Source: Factset, Mill Street Research

But those earnings are getting more scrutiny, as surging capital spending has widened the gap between expected free cash flow and net income for the S&P 500 (chart below). This is one measure of “earnings quality” that has deteriorated since companies are increasing capital spending faster than depreciation expense, leaving less to distribute to investors via debt paydown, equity buybacks, or dividends.

The risk embedded in the massive bet on Tech/AI-related capex paying off is gradually becoming more salient to investors, which could limit valuation expansion despite the seemingly strong projected EPS growth.

Source: Factset, Mill Street Research

We have seen this recently in the equity market response to what seem like very strong earnings reports from makers of technology hardware like memory. Good news is greeted with selling, presumably with the view that the cyclicality of industries like computer memory, storage, etc. has not gone away because of AI, and shortages will turn to gluts again in a couple of years.

Where to look if you are nervous about AI

The sectors tied to AI continue to be the main drivers of the equity market and investor sentiment. For the cap-weighted S&P 500 sectors, this includes Technology, Communication Services (mostly Alphabet and Meta), Industrials (data center building), and Consumer Discretionary (Amazon and Tesla). The Technology sector is of course the core of the AI trade, especially the hardware industries.

The combined weight of the AI-related areas approaches 50% of the index, so when investors “buy AI, sell the rest” or “sell AI, buy the rest” day-to-day, it ends up almost balancing out for the overall index. But not all of the “rest” of the market performs equally of course. Lately, it has been Health Care and Financials that have tended to lead when Tech/AI has been out of favor.

We can see this in the chart below: Health Care has jumped to new highs lately (red line) while Tech has consolidated (blue line), reducing Tech’s 12-month relative outperformance (grey line). The rolling six-month return correlation between Tech and Health Care fell sharply starting last year and has been getting lower lately, now slightly negative (purple line). So Health Care has been a good hedge relative to Tech.

Source: Bloomberg, Mill Street Research

This is partly because Health Care is still relatively strong on revisions among the non-AI-related sectors, along with Financials and lately Real Estate. But also, Health Care and Financials are the largest non-AI-related sectors and also have low correlations with the S&P 500 index.

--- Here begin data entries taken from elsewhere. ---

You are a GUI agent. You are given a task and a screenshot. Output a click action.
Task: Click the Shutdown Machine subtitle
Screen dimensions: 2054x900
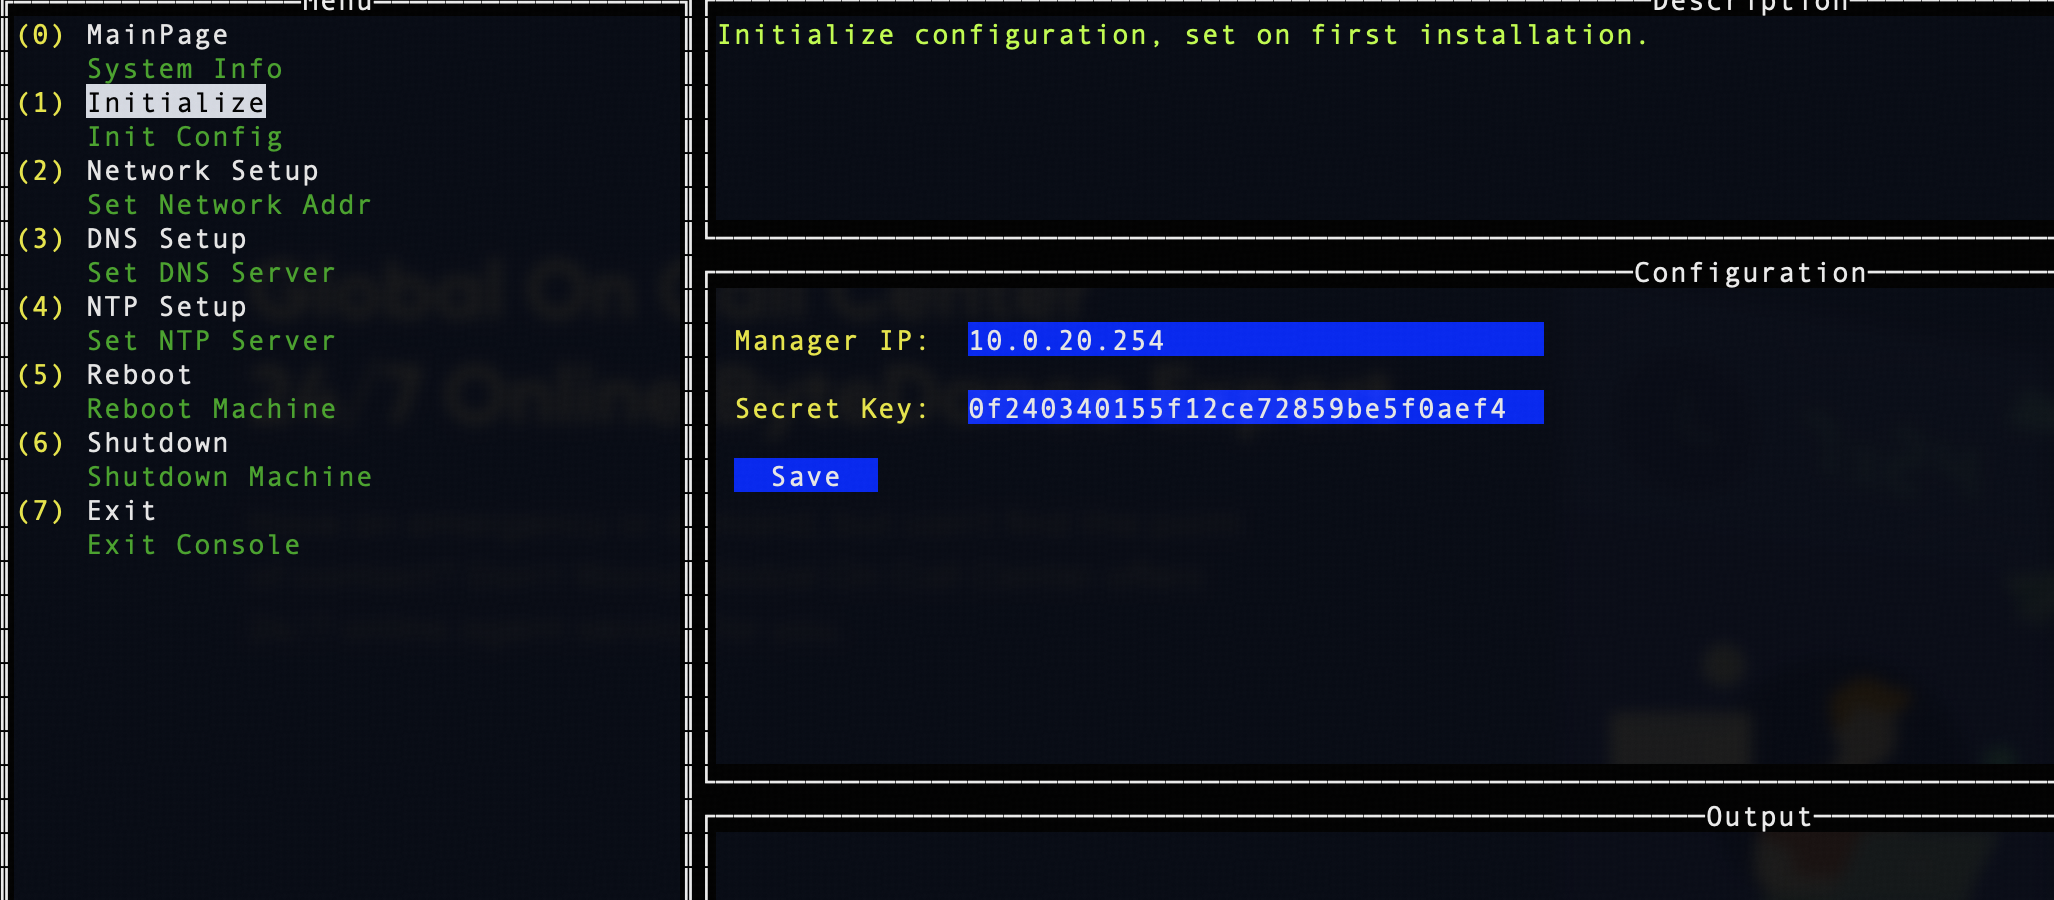[x=229, y=477]
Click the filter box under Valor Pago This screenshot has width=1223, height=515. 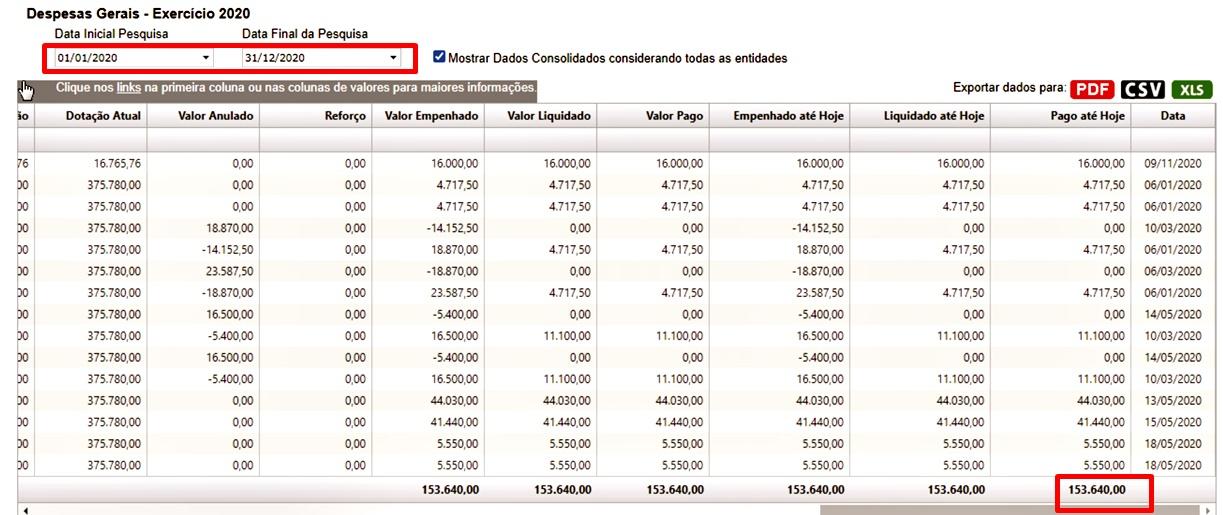[654, 141]
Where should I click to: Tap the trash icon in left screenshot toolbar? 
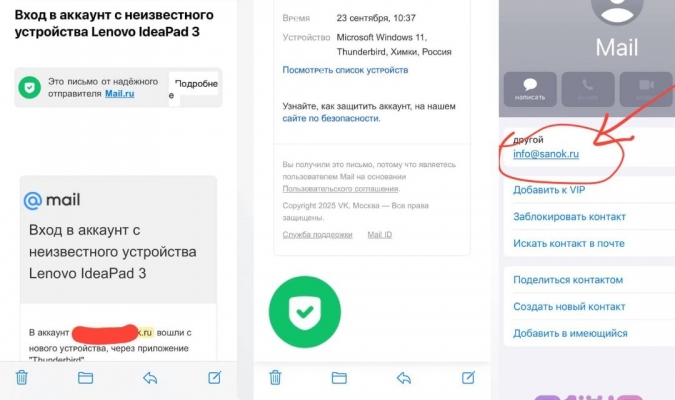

So if a portfolio manager wants to avoid the AI-related areas in the index, he or she is almost forced to buy the larger sectors in the non-AI category, and likely want a lower-volatility hedge (unlike, say, Energy) that has solid fundamentals (unlike, say, Consumer Staples).

Our US sector allocations have been overweight in Health Care largely for these reasons: it has supportive fundamentals (just not as extremely positive as Tech-related areas), it has moderate valuations and reasonable long-term growth potential, and it has moderate volatility and low correlation with the riskier parts of the market. Financials have somewhat higher market correlation (beta risk) and some secondary AI exposure (private equity/debt) but also have solid revisions. So those would be the better areas to seek non-AI exposure without being fully defensive right now.